Take Five with Ruth Thomas
Ruth Thomas is a printmaker who graduated in 1985 with a degree in Fine Art. Then she concentrated on painting, collage and drawing. Since the early 1990s Ruth has concentrated on etchings, screenprints and drypoints but the process which allows her to express herself best is collagraph, a print from a collage, particularly an intaglio print. (If you folow her on Facebook or Instagram, you will see fabulous time lapse videos of her at work.) She has had several solo shows, won awards and in 2019 was selected for the Royal Academy Exhibition. She is currently represented by London Contemporary Art.
As well as making, Ruth also gets huge satisfaction from sharing printmaking skills with others. She regularly leads workshops and undertakes artist residencies in schools, galleries and community centres. She finds that running workshops for others also gives her ideas for her work.
In your professional life, what is the single best thing about what you do?
I just love making, being creative, and it is even better if the end result is something that seems to work.

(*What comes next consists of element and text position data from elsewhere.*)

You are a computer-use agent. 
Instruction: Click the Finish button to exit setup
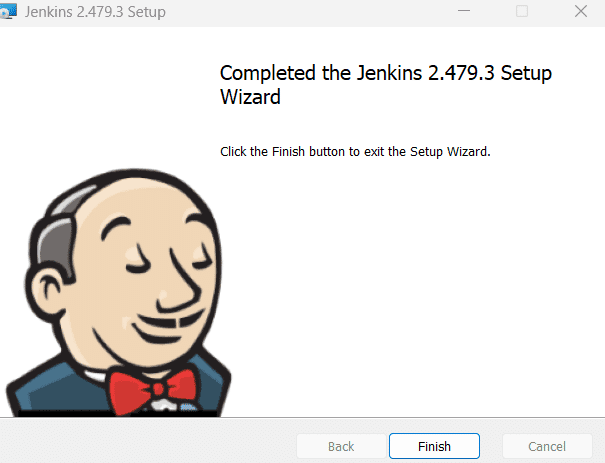click(434, 446)
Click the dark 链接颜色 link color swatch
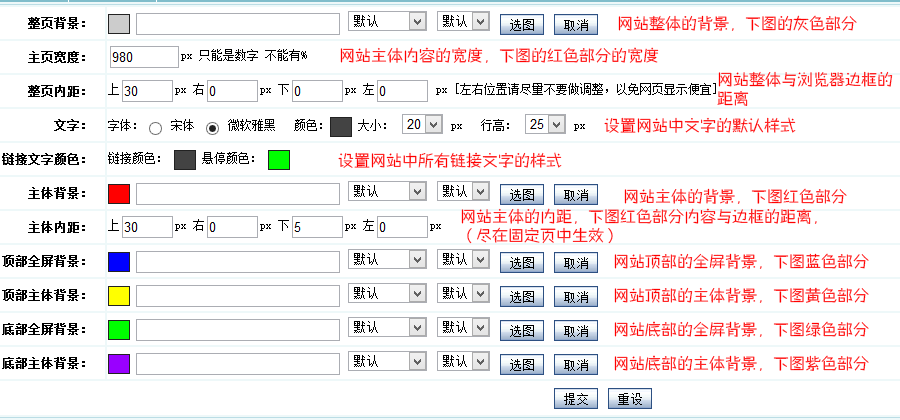 [184, 159]
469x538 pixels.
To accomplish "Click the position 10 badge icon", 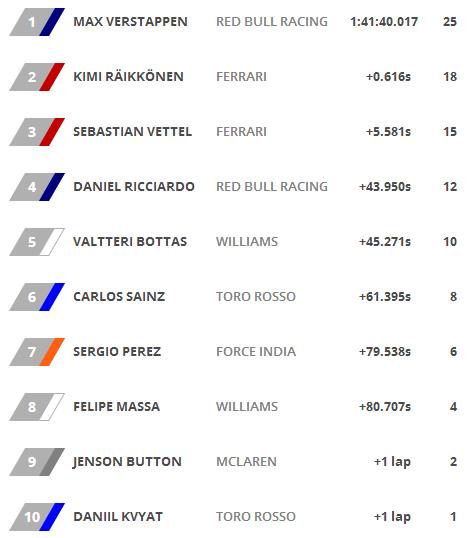I will pos(37,517).
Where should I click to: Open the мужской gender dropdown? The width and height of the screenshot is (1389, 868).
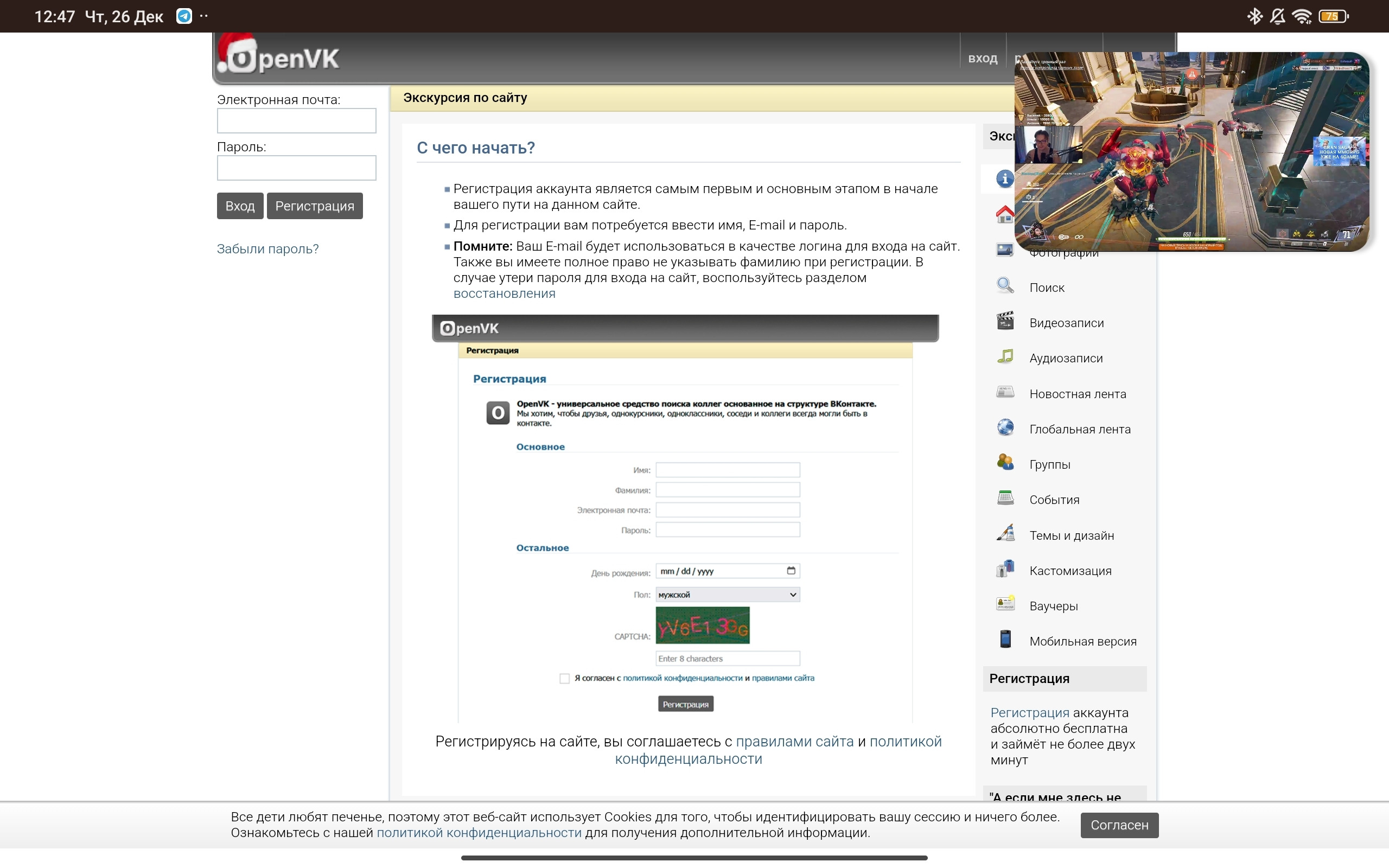[x=727, y=595]
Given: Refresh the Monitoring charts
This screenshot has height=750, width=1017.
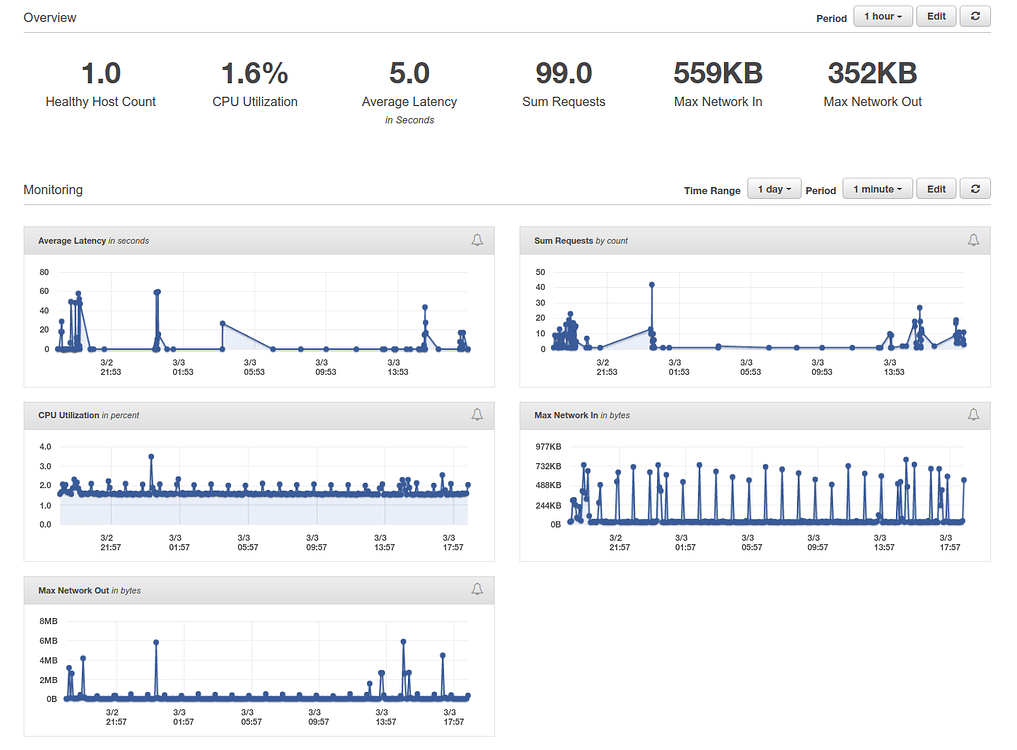Looking at the screenshot, I should (x=975, y=188).
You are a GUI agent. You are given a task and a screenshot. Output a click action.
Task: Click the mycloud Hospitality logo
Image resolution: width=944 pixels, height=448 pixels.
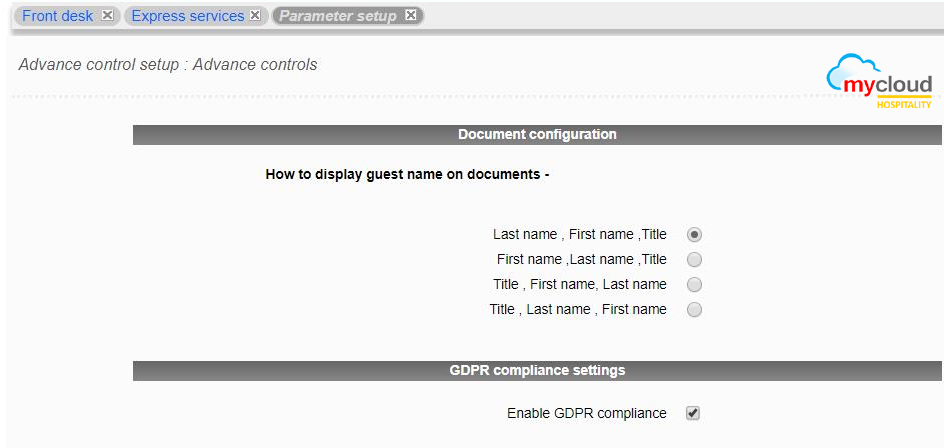(x=880, y=82)
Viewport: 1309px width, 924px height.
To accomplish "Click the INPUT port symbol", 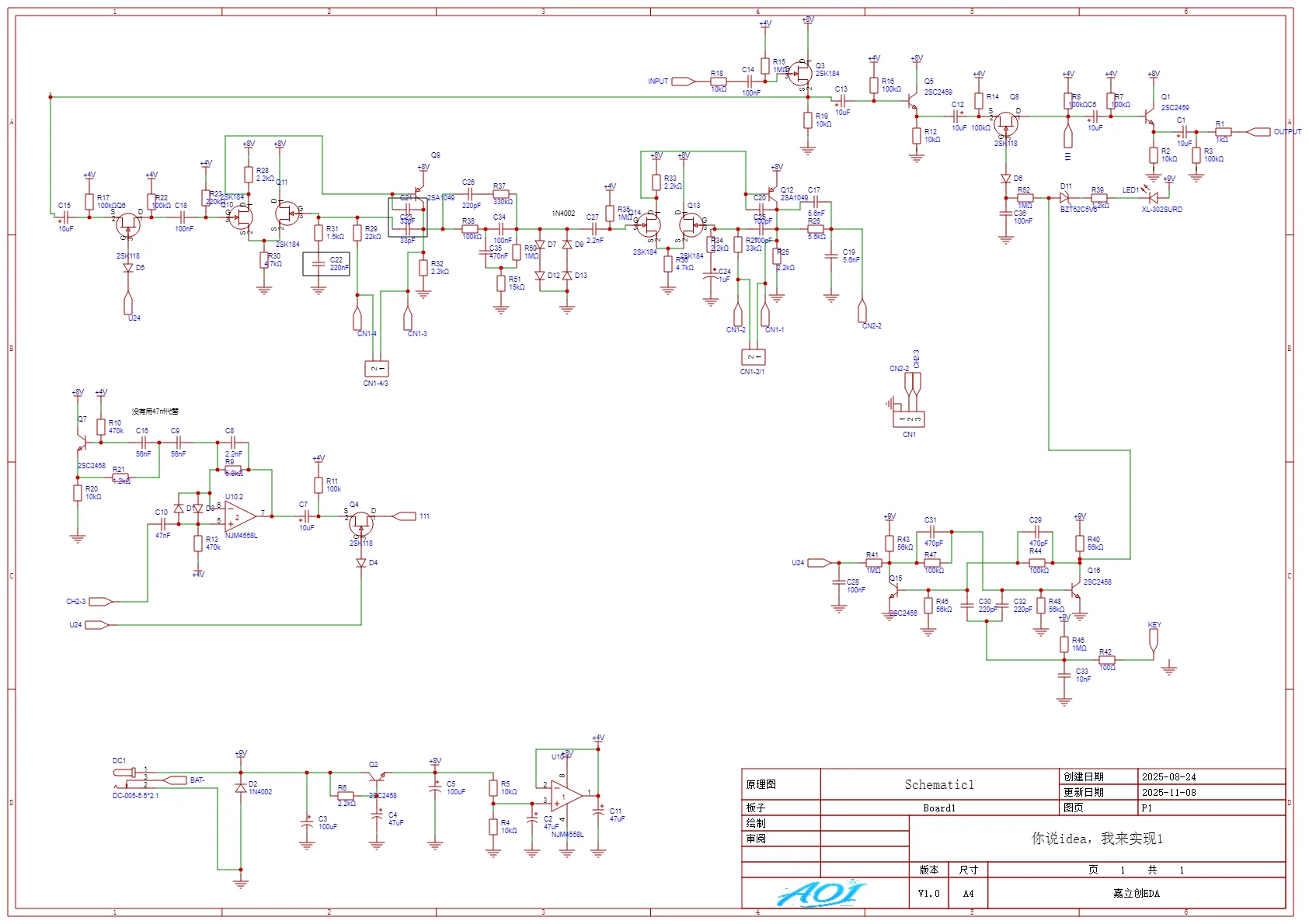I will [x=683, y=82].
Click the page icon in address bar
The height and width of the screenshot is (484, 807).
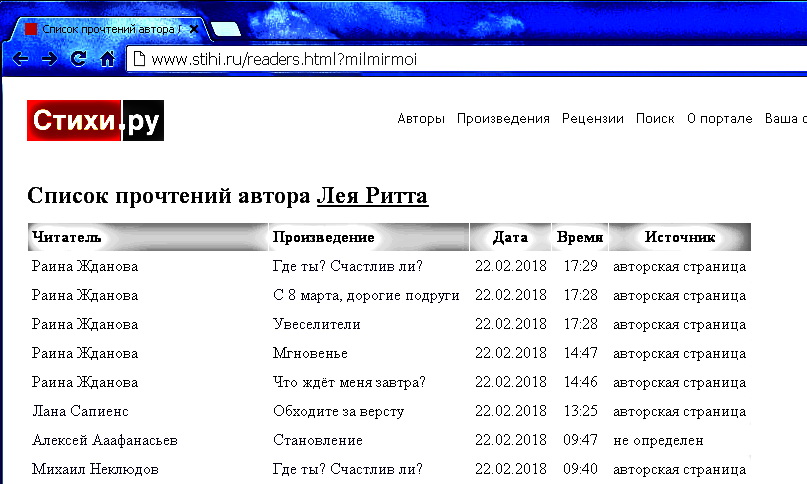(139, 60)
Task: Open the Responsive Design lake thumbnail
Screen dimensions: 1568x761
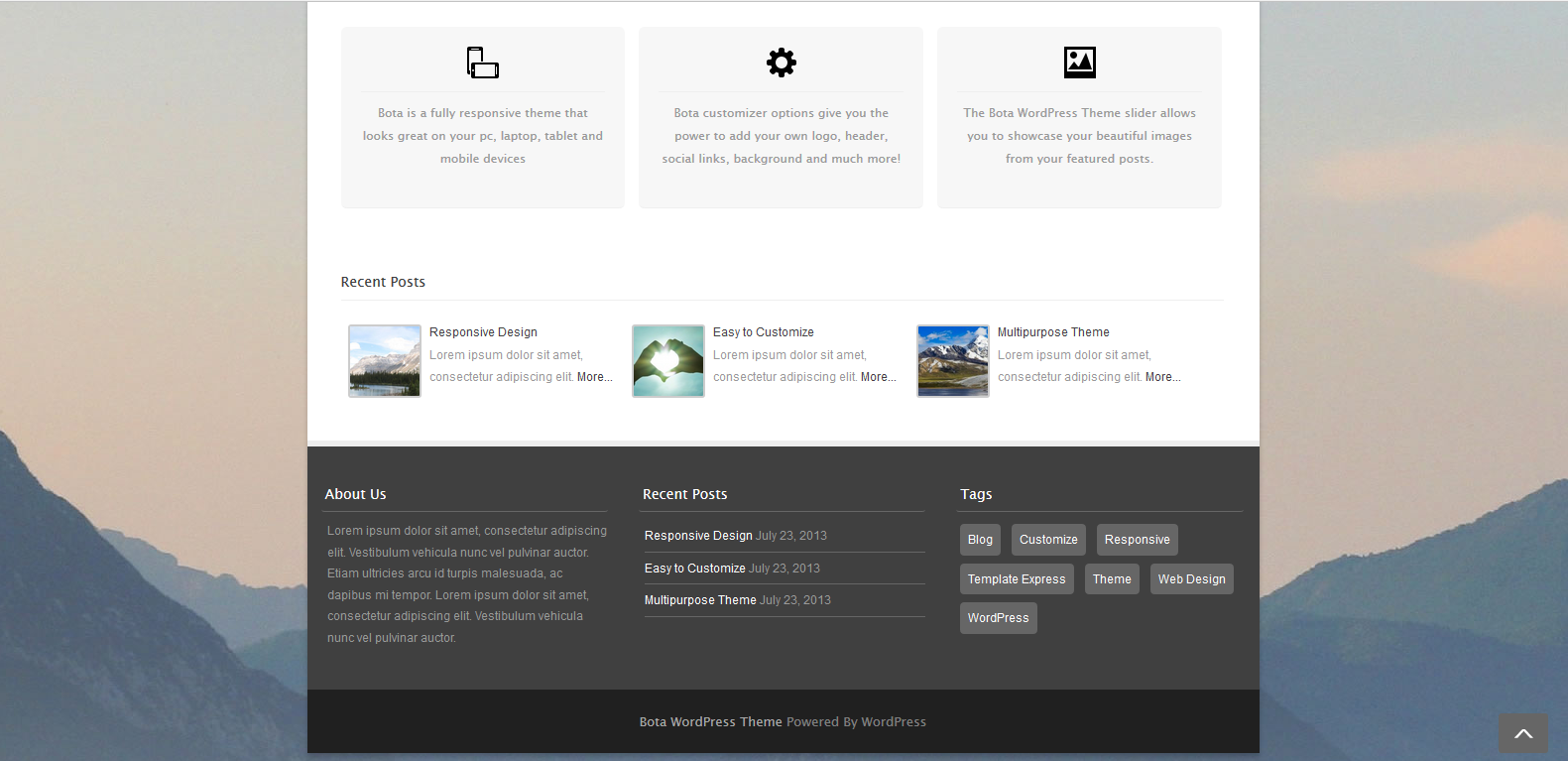Action: [x=385, y=361]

Exhibiting, selling, workshops are all wonderful but to spend time in the studio, drawing, cutting, sticking, applying ink and so on, is bliss, even though it also has its frustrations. The process of exploring and discovering is the single best thing.
Do you have a creative hero/heroine and if so, why?
Not really but I relate to the work of Andy Goldsworthy and Richard Long for the way they work directly with natural materials and in the landscape. I very much admire the work of Rachael Whiteread for the way she explores negative spaces in her work and makes casts of unusual objects. So much of printmaking is about taking an impression from an object, particularly so in my case.
What piece of advice do you wish you had been given at the beginning of your career?
That suggests that I am wiser now and I still feel I have a lot to learn!
If you hit a creative block, what is your top tip for getting through it?
I haven’t really been troubled by creative block, but I do know that it’s no good waiting for inspiration – the best thing is to start making and ideas will then flow. Being creative is so much easier if you can keep the momentum going.
And finally, for fun, if you were a shoe, what type of shoe would you be and why?
We live in rural North Wales and I gather a lot of the materials I use in my work from stepping out the door and going for a walk. So, I would be a walking boot, something practical and good for exploring the outdoors and getting muddy!